Amendments by the Senate
The Fair Work Bill initially passed through the Senate on 19 March 2008 with numerous amendments. Some of the more important changes were:
- Payment of wages: extra protections for employees require an employee to specify any amount of wages that the employee authorises for deduction and to authorise in writing any variation to the amount of the deduction. The amendments also make clear that an authorisation may be withdrawn by the employee at any time.
- High income threshold: Regulations cannot be made that would reduce the high income threshold to address unions concern that the figure could be altered, potentially excluding many (or all) employees from award coverage without requiring Parliamentary approval.
- Greenfields agreements: the requirement that employers notify all relevant employee organisations of their intention to make a greenfields agreement has been removed. The amendments allow a greenfields agreement to be made and approved without the need to cover all relevant unions, provided that Fair Work Australia (FWA) is satisfied that the union or unions that are covered by the agreement will, taken as a group, be entitled to represent the interests of a majority of the employees to be covered by the agreement, and it is in the public interest to approve the agreement.

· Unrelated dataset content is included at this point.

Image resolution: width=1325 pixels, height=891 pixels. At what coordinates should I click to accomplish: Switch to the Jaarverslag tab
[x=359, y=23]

- Enterprise agreements and Better Off Overall Test (BOOT): the operation of the BOOT test has been clarified - for example, the FWA may consider the circumstances of classes of employees (rather than individual employees) when determining whether the test is met. The amendments also establish an evidentiary presumption that, in the absence of evidence to the contrary, if an agreement covering a class of employees passes the BOOT test, then an employee belonging to that class of employees would also be better off overall under that agreement.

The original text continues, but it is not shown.